Entries provided ->
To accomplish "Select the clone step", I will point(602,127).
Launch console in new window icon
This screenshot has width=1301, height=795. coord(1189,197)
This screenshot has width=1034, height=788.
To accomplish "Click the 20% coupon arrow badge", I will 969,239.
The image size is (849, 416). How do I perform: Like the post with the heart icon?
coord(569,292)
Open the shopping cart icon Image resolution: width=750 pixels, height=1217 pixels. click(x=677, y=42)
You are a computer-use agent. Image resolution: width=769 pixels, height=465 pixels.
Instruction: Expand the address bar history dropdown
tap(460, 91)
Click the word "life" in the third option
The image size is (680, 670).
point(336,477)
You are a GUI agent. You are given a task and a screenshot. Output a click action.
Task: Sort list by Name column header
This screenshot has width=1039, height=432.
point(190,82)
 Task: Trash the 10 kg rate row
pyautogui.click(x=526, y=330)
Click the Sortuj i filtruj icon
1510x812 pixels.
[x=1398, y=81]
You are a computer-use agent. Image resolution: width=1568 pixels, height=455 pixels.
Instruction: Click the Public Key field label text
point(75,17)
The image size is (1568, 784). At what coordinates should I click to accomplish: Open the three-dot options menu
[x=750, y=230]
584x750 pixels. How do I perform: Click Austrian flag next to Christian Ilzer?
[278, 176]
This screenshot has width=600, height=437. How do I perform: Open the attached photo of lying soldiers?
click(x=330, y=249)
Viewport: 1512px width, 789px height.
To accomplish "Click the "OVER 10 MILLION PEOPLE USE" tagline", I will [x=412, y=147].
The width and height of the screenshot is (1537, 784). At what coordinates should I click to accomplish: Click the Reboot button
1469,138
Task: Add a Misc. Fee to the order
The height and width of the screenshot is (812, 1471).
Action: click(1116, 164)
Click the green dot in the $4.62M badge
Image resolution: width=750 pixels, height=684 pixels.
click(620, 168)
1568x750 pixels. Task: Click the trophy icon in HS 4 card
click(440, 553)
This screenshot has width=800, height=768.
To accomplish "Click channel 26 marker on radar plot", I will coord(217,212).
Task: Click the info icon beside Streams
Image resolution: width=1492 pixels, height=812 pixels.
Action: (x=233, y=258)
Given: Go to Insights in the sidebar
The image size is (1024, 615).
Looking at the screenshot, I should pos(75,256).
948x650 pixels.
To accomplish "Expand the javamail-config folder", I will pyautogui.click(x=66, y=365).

Assignment ->
Produce a verbatim transcription of the entries above.

Result of this task ->
To accomplish "Select the clone step", I will point(602,127).
Launch console in new window icon
This screenshot has width=1301, height=795. coord(1189,197)
This screenshot has width=1034, height=788.
To accomplish "Click the 20% coupon arrow badge", I will 969,239.
The image size is (849, 416). How do I perform: Like the post with the heart icon?
coord(569,292)
Open the shopping cart icon Image resolution: width=750 pixels, height=1217 pixels. click(x=677, y=42)
You are a computer-use agent. Image resolution: width=769 pixels, height=465 pixels.
Instruction: Expand the address bar history dropdown
tap(460, 91)
Click the word "life" in the third option
The image size is (680, 670).
point(336,477)
You are a GUI agent. You are given a task and a screenshot. Output a click action.
Task: Sort list by Name column header
This screenshot has width=1039, height=432.
point(190,82)
 Task: Trash the 10 kg rate row
pyautogui.click(x=526, y=330)
Click the Sortuj i filtruj icon
1510x812 pixels.
[x=1398, y=81]
You are a computer-use agent. Image resolution: width=1568 pixels, height=455 pixels.
Instruction: Click the Public Key field label text
point(75,17)
The image size is (1568, 784). At what coordinates should I click to accomplish: Open the three-dot options menu
[x=750, y=230]
584x750 pixels. How do I perform: Click Austrian flag next to Christian Ilzer?
[278, 176]
This screenshot has width=600, height=437. How do I perform: Open the attached photo of lying soldiers?
click(x=330, y=249)
Viewport: 1512px width, 789px height.
To accomplish "Click the "OVER 10 MILLION PEOPLE USE" tagline", I will [x=412, y=147].
The width and height of the screenshot is (1537, 784). At what coordinates should I click to accomplish: Click the Reboot button
1469,138
Task: Add a Misc. Fee to the order
The height and width of the screenshot is (812, 1471).
Action: click(1116, 164)
Click the green dot in the $4.62M badge
Image resolution: width=750 pixels, height=684 pixels.
click(620, 168)
1568x750 pixels. Task: Click the trophy icon in HS 4 card
click(440, 553)
This screenshot has width=800, height=768.
To accomplish "Click channel 26 marker on radar plot", I will coord(217,212).
Task: Click the info icon beside Streams
Image resolution: width=1492 pixels, height=812 pixels.
Action: (x=233, y=258)
Given: Go to Insights in the sidebar
The image size is (1024, 615).
Looking at the screenshot, I should pos(75,256).
948x650 pixels.
To accomplish "Expand the javamail-config folder", I will pyautogui.click(x=66, y=365).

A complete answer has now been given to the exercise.